### THE PROBLEM
Copy out the items below word for word, starting with the line containing "Identify the click" and continuing through the line containing "TAG PACK UP NA (75, 2092)", both lines included.

--- BEGIN DATA ROWS ---

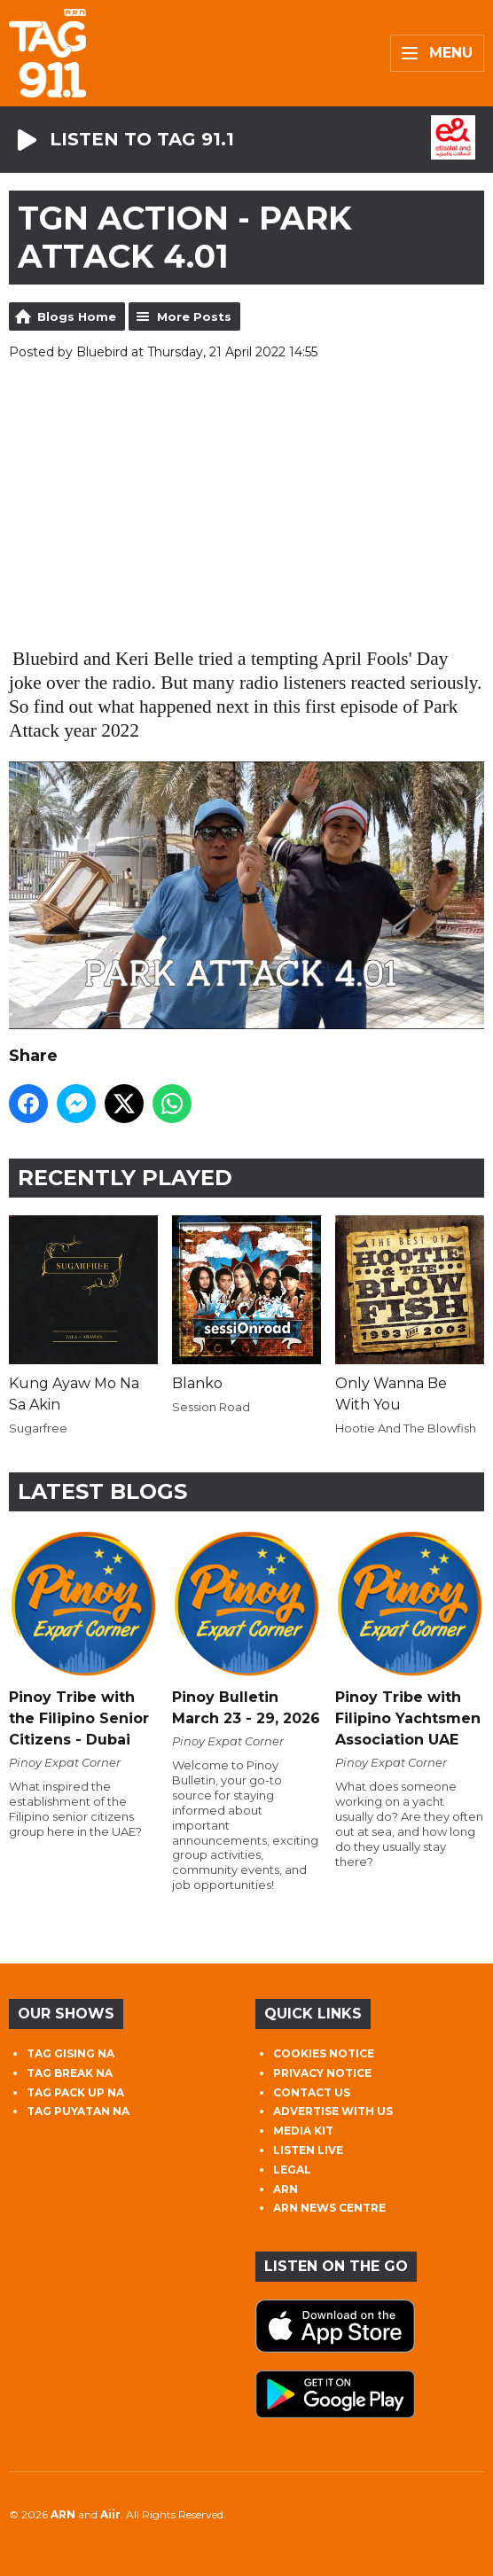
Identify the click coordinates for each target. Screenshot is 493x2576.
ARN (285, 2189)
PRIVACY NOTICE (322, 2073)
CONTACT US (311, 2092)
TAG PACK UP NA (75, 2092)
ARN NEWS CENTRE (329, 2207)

--- END DATA ROWS ---
--- BEGIN DATA ROWS ---

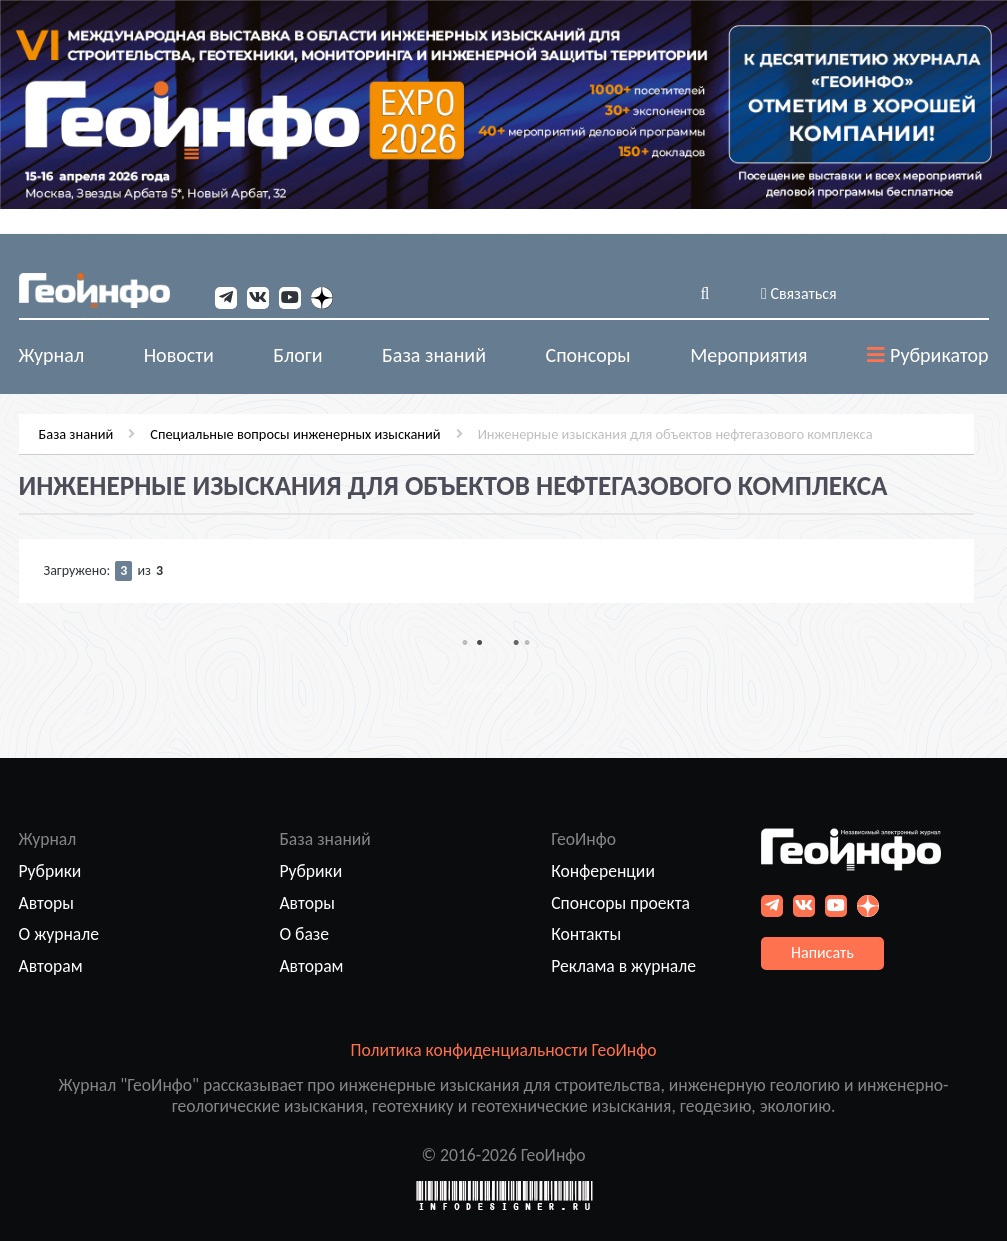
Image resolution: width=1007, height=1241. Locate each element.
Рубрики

--- END DATA ROWS ---

### TASK OUTPUT
Identify the click coordinates for each target. Screenshot is 493x2576.
ARN (285, 2189)
PRIVACY NOTICE (322, 2073)
CONTACT US (311, 2092)
TAG PACK UP NA (75, 2092)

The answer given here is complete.